12 milyondan fazla satisa ulasan bu kitabin iki adeti daha var devaminda,the girl who played with fire elimin altinda,ne zaman baslarim bilemiyorum zira son bir aydir okudugum,gerilim,cinayet,polisiye benim cokca romantik ve duygusal bunyeme fazla geldi bile..simdi bir masal almaliyim elimin altina...

bu ay icinde,ejderha dovmeli kiz'in filminin sinemada olmasi gerekiyor yanlis hatirlamiyorsam,greenwich picture house'da oyniyacak bizim buralarda.fregmanida burda bakmak isterseniz..


gecen ay fregmanini gordugumde ille de izlemeliyim bu filmi demistim acikcasi ama bir cok insanin bu kadar harika demesini beklemiyordum.daha filme girmeden once bir beyfendi ile tanistik,hangi filme gircegimizi ogrenince aaa harika dedi,cok sevceksiniz,sonu beklenilmiycek bir sekilde olucak dedi,karisi da sonradan katilinca kesinnlikle evet 'ledi......

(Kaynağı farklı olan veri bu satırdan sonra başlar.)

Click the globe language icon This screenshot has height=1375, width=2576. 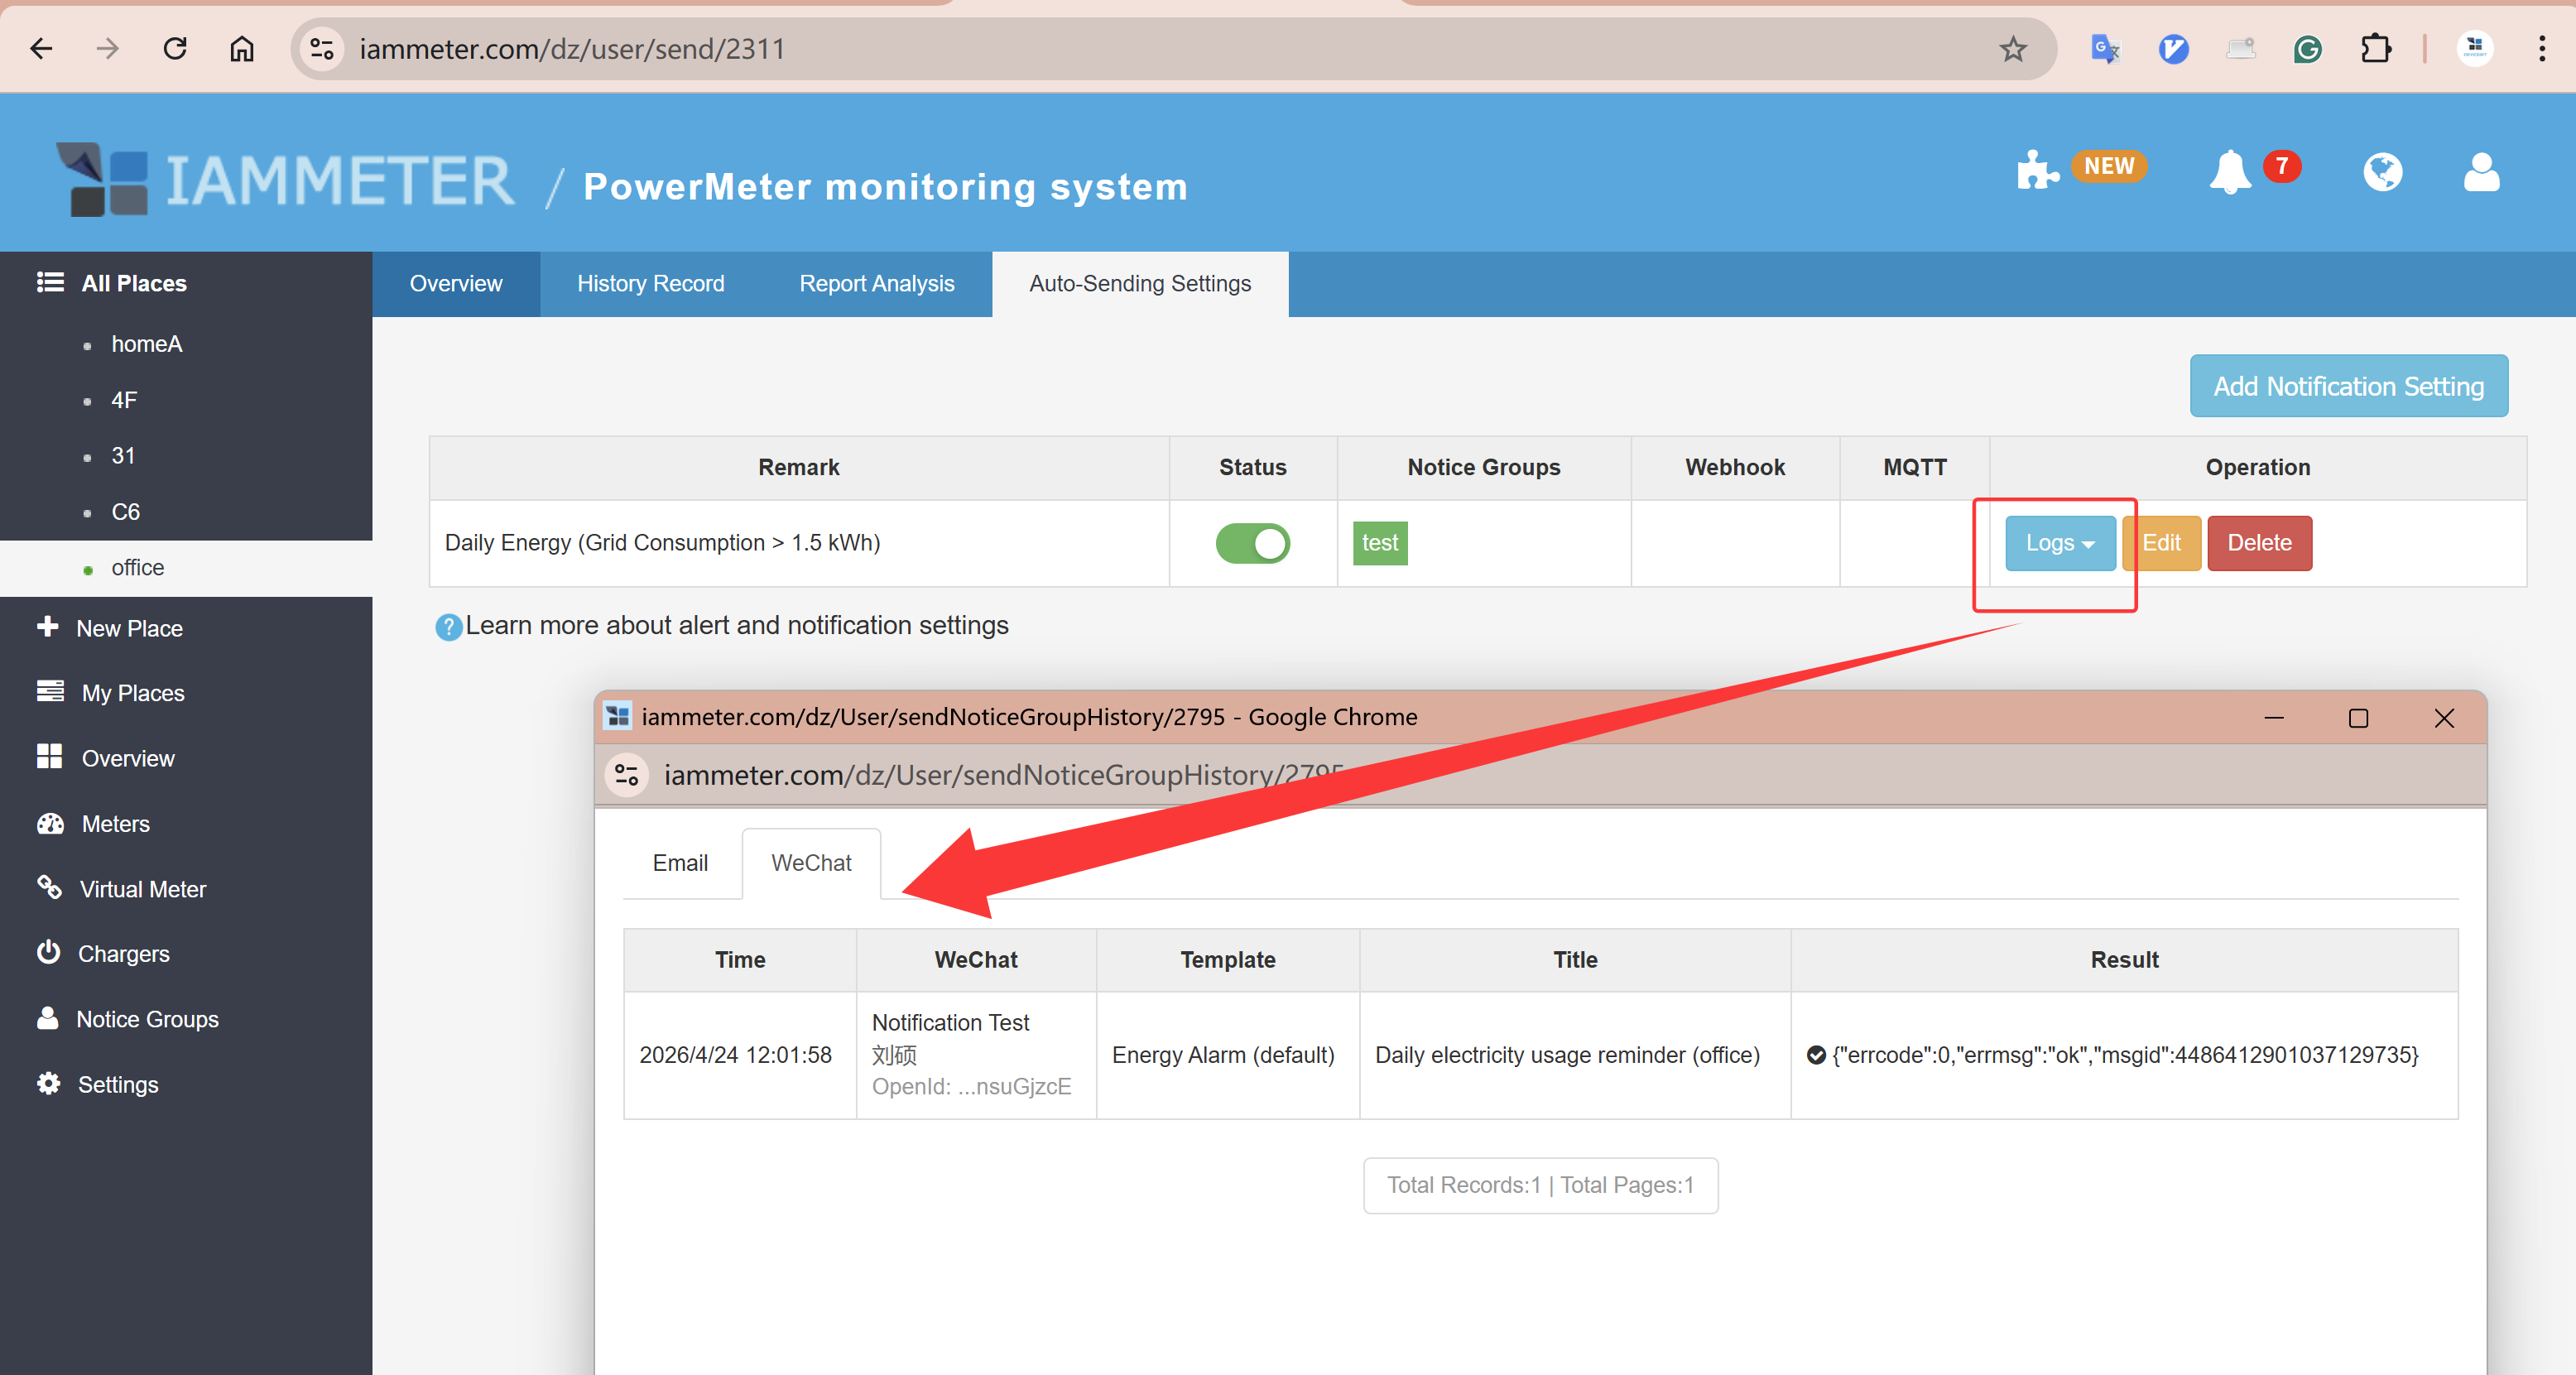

benim gorme isteme sebebim askti tabii ki..bir de colin firth ve julien moore'in bir arada olmasiydi...keyifliydi,romantikti biraz acikliydi film,espiri anlayanlar icin kimi yerde komikti bile diyebilirim(ben bu kategoriye giremiyorum cok gec anlarim espiriyi hangi dil olursa olsun)...

benden bahsetmesi bu kadar izlemek,okumak size kalmis diyorum ve ayrilmadan bir adet hint restorani oneriyorum..goz bebegim greenwich'de,mogul....ilk defa gecen gun musterimin onerdigi paneer adli peyniri denedim..sicak,izgaralanmis bir peynir...bence hellim peynirine benziyor,fazlasi bayiyor..salcalamis izgaralamislardi.....popodum'un yaninda verilen mangolu chutney'e bayildim..(chutney'i de tursu olarak cevirmisler,bence cok guzel bir receldi,hatta ben ayva receli sandim)....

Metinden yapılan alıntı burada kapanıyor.